A black cat has passed between them. (Referring to friends who have quarrelled.)

Whenever you touch a stone, may it become gold! (A blessing.)

The donkey began its tricks on the bridge.

Light for others, fire for the house. (A saint abroad, a devil at home.)

The black donkey is tied up at the gate. (A worthless thing is always at hand.)

Here is a riddle by Nerses Shnorhali:—

I saw an outspread white tent, wherein black hens were perched, that laid eggs of various kinds and spoke in human language. (A book.)

Between the end of the thirteenth century and the beginning of the fourteenth lived, almost contemporaneously, three great poets, all ecclesiastics:—Constantine Erzingatzi, Hovhannes Erzingatzi, and Frik, who were almost the last singers of the dying Armenian kingdom.

The first of these, Constantine Erzingatzi, was born about 1250–1260 in Erzingan. From early youth he showed poetic talent and gained favour from the people, but incurred the jealousy of his own associates. In one of his poems he says he cannot tell why his enemies hate him and expresses a desire to know their reason. Erzingatzi had a friend, a certain Amir Tol, who lived in Tabriz. Erzingatzi used to send his poems, as he wrote them, to this friend, who entered them in a book. The poems in this collection number twenty-two. The manuscript is preserved in the library of St. Lazare, Venice. The themes of Erzingatzi’s poems are—among other things—the love of the rose and the nightingale, the beauty of nature, the wedding of the flowers, spring, dawn, and morning. In his love poems, he throws over his emotions a mystic veil of celestial hue, and some of his lines rise to a higher level than ordinary amorous verse.

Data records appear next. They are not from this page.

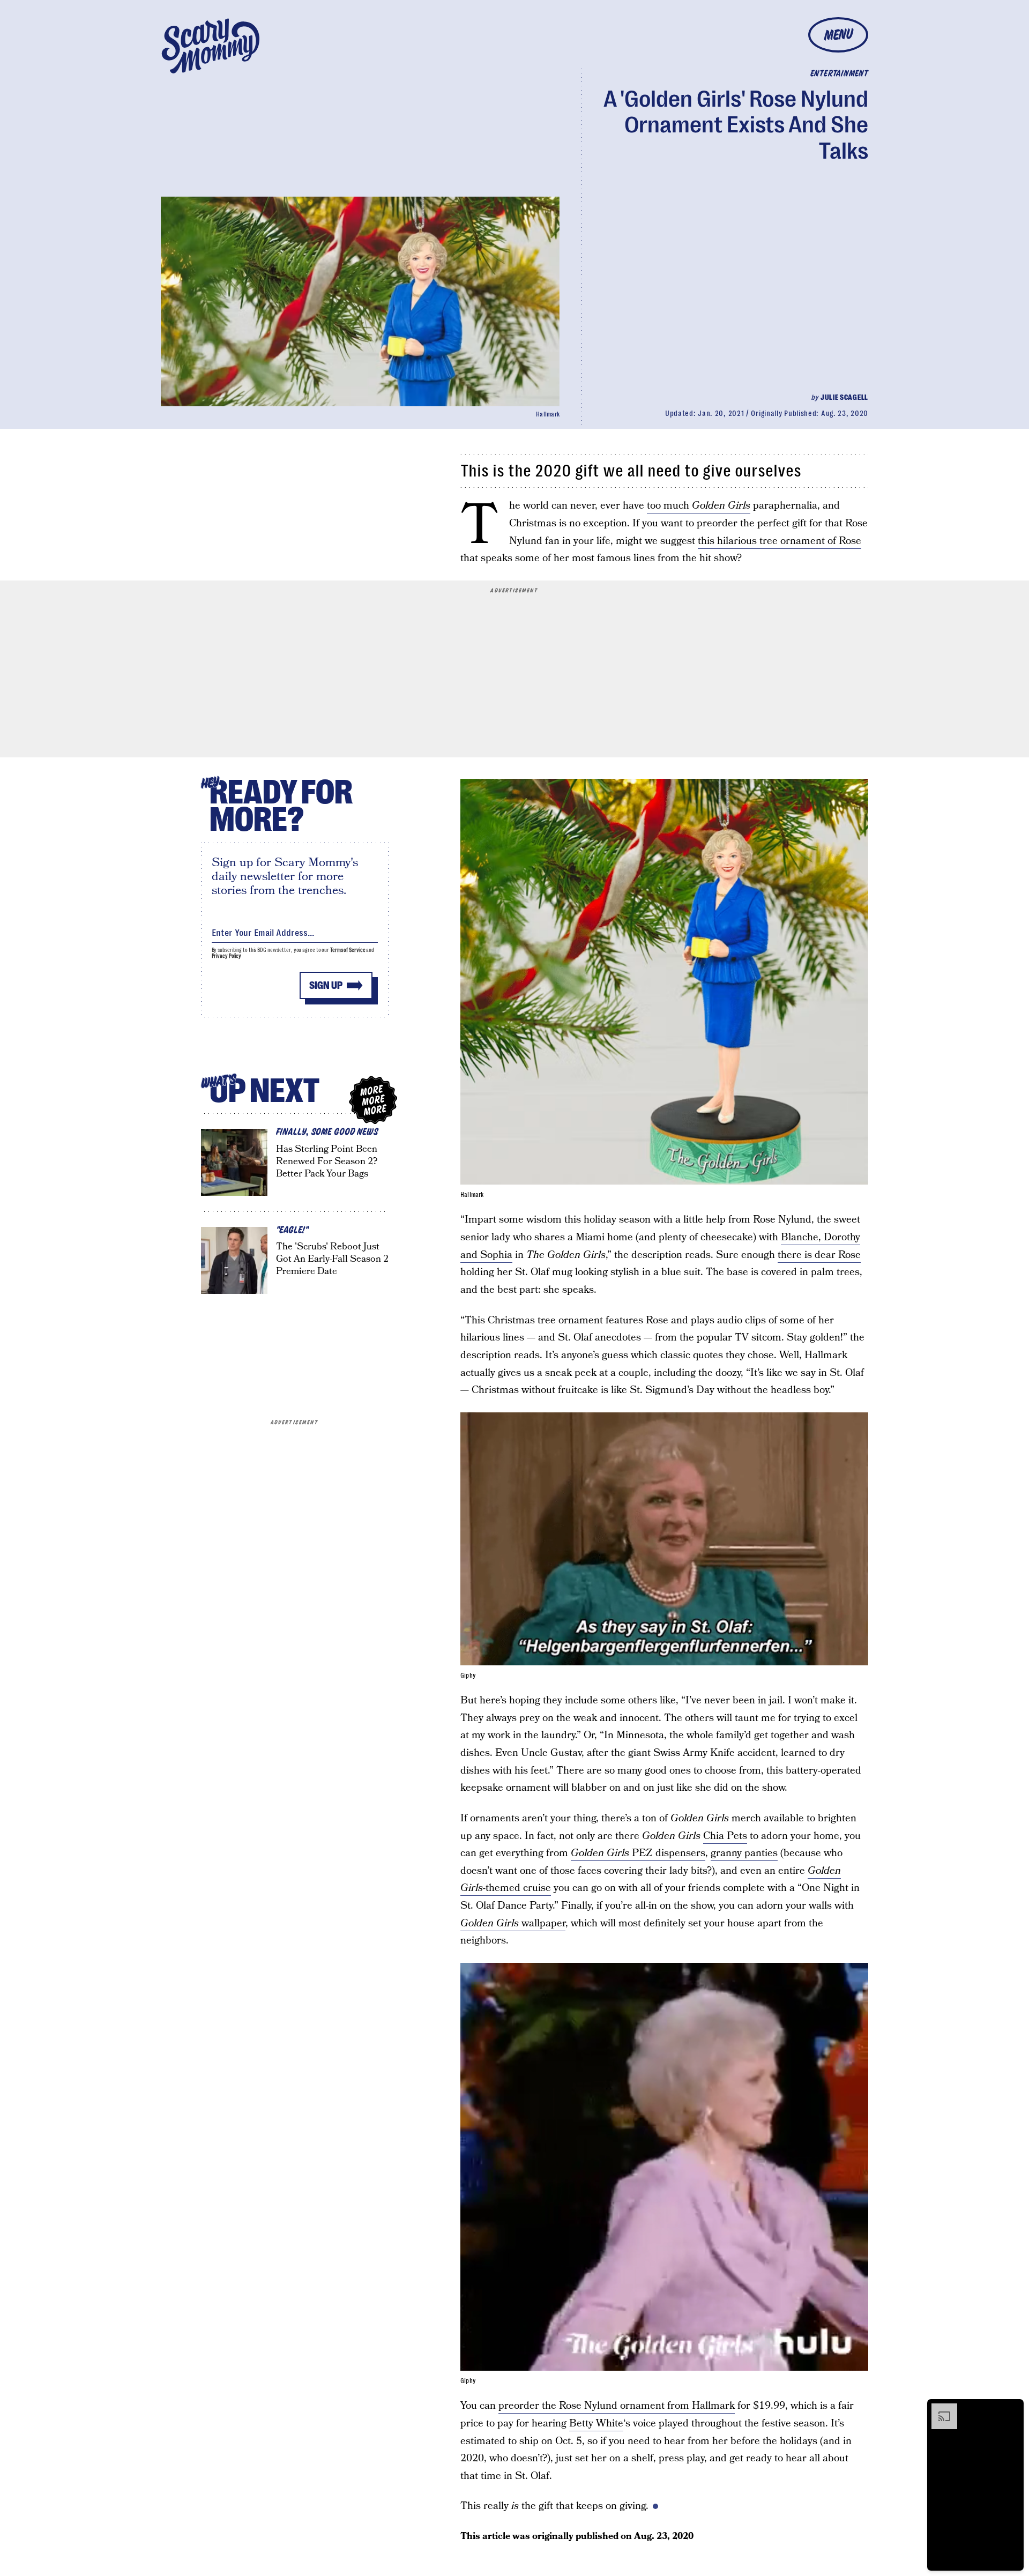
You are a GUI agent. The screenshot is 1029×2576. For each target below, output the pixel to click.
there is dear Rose (819, 1255)
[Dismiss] (1011, 2408)
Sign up (325, 985)
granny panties (744, 1853)
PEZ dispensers (638, 1853)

For him, love and beauty are one and the same. He says that one who is without love has no sense of beauty. He calls his lady-love a breeze of spring, and himself a thirsty flower, but a flower on which only a hot southern blast is ever blowing, so that his love-thirst continually endures. He likens his mistress to the radiant heavenly bodies—the sun, moon, and stars—but her light is stronger than that of all other luminaries, for it alone can illumine his darkened heart.

Erzingatzi says that, if he is to have any share in the life of love in this world, he will be content with one hour of “morning love” that springs from the heart. For that he is willing to exchange his life. He prays to God for such love, always emphasising the word “morning.”